Tymek walczy z chorobą Krabbego. "Może niedługo będzie się bawił w piaskownicy"

"
Tymek wrócił z Chin
Źródło: Małgorzata Mielcarek | TVN24 Poznań

Tymek ma tylko dwa lata, ale życie go nie oszczędziło. Chłopiec zmaga się z chorobą Krabbego, która objawia się poprzez osłabienie kończyn, drgawki, ślepotę, głuchotę i zanik mięśni. Tymek właśnie wrócił z terapii w Chinach. Jest szansa, że za kilka miesięcy chłopiec nie będzie musiał korzystać z respiratora.

Mały Tymek z Krosna Odrzańskiego (woj. lubuskie) cierpi na genetyczną chorobę Krabbego. Na to rzadkie zwyrodnienie układu nerwowego cierpi jedno na około 100 tysięcy dzieci. W znacznej większości przypadków chorzy nie dożywają 3. roku życia.

Przypadłość atakuje układ nerwowy, powodując prawdziwe spustoszenie w organizmie: osłabienie kończyn, drgawki, ślepotę, głuchotę, zanik mięśni i w końcu śmierć.

"Nie możemy uwierzyć w to, co powiedzieli lekarze"

Ale rodzice Tymka nie czekali z założonymi rękami. Zaczęli tę nierówną walkę. Dzięki darczyńcom udało im się wyjechać do chińskiej kliniki. Sami nie daliby rady. Wyjazd i leczenie to koszt ponad miliona złotych.

Tymek jest już po terapii. Polegała na wymianie starych komórek, które nie pracują, na te dobre, które są w stanie mu pomóc. Chłopiec właśnie wrócił z Chin. Odwiedziła go reporterka TVN24 Małgorzata Mielcarek.

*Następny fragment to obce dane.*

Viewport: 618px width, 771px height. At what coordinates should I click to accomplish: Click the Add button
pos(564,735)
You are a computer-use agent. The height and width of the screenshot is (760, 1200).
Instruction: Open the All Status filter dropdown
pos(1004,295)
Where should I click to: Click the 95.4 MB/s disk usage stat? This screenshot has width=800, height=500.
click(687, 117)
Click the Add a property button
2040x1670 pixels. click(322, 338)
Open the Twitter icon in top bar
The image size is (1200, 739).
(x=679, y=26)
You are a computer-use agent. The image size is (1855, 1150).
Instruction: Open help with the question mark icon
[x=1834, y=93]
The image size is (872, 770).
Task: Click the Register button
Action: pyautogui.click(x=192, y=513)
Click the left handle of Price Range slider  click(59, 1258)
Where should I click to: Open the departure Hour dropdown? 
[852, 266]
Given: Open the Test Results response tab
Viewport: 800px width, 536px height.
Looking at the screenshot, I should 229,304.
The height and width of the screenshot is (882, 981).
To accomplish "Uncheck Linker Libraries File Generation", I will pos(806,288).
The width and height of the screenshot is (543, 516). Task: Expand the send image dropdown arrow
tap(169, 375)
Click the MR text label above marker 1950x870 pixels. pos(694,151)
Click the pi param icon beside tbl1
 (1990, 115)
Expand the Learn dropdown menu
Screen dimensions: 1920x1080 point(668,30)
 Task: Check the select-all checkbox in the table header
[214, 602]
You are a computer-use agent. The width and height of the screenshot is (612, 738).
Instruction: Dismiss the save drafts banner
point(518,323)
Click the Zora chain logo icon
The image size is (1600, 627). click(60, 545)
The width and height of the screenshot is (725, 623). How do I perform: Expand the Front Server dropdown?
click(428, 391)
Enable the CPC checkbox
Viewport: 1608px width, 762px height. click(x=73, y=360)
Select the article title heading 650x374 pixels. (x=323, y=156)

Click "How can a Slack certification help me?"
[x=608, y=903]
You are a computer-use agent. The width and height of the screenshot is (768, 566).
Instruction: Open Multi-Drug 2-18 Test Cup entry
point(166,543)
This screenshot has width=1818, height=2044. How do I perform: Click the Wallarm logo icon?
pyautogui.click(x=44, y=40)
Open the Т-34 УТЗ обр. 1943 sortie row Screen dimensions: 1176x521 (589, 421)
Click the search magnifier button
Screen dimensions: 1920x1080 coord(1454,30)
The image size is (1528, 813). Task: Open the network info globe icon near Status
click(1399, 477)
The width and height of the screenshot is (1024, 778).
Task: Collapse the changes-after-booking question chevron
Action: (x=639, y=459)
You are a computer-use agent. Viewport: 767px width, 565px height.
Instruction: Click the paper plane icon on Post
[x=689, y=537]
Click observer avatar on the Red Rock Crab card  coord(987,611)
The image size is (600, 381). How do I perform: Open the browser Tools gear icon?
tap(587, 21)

- Cały czas nie wierzymy w to, co usłyszeliśmy od lekarzy. Jest szansa, że za 3-4 miesiące odłączymy go od respiratora i będzie się normalnie rozwijał. Odzyska funkcje ruchowe, wiec jest szansa, że za jakiś czas będzie się bawił z naszą Jagodą w piaskownicy - mówi Martyna Butczak, matka chłopca.

Co dalej?

A to jeszcze nie koniec dobrych wiadomości. - Doktor twierdzi, że widać, jak Tymek próbuje nam coś powiedzieć, ale coś mu przeszkadza. Musimy dać mu więcej czasu. Wierzymy, że to się uda i czekamy na to jego pierwsze słowo - opowiada pani Martyna.

Rodzina bacznie obserwuje, jak zmienia się stan zdrowia chłopca. Teraz przede wszystkim skupiają się na rehabilitacji, ćwiczeniach i masażach. Mają nadzieję, że to postawi Tymka na nogi.

- Na pewno będzie potrzebna kolejna terapia, ale jeszcze do końca nie wiemy gdzie. Niewykluczone, że znów będziemy musieli poprosić o pomoc - dodaje mama chłopca.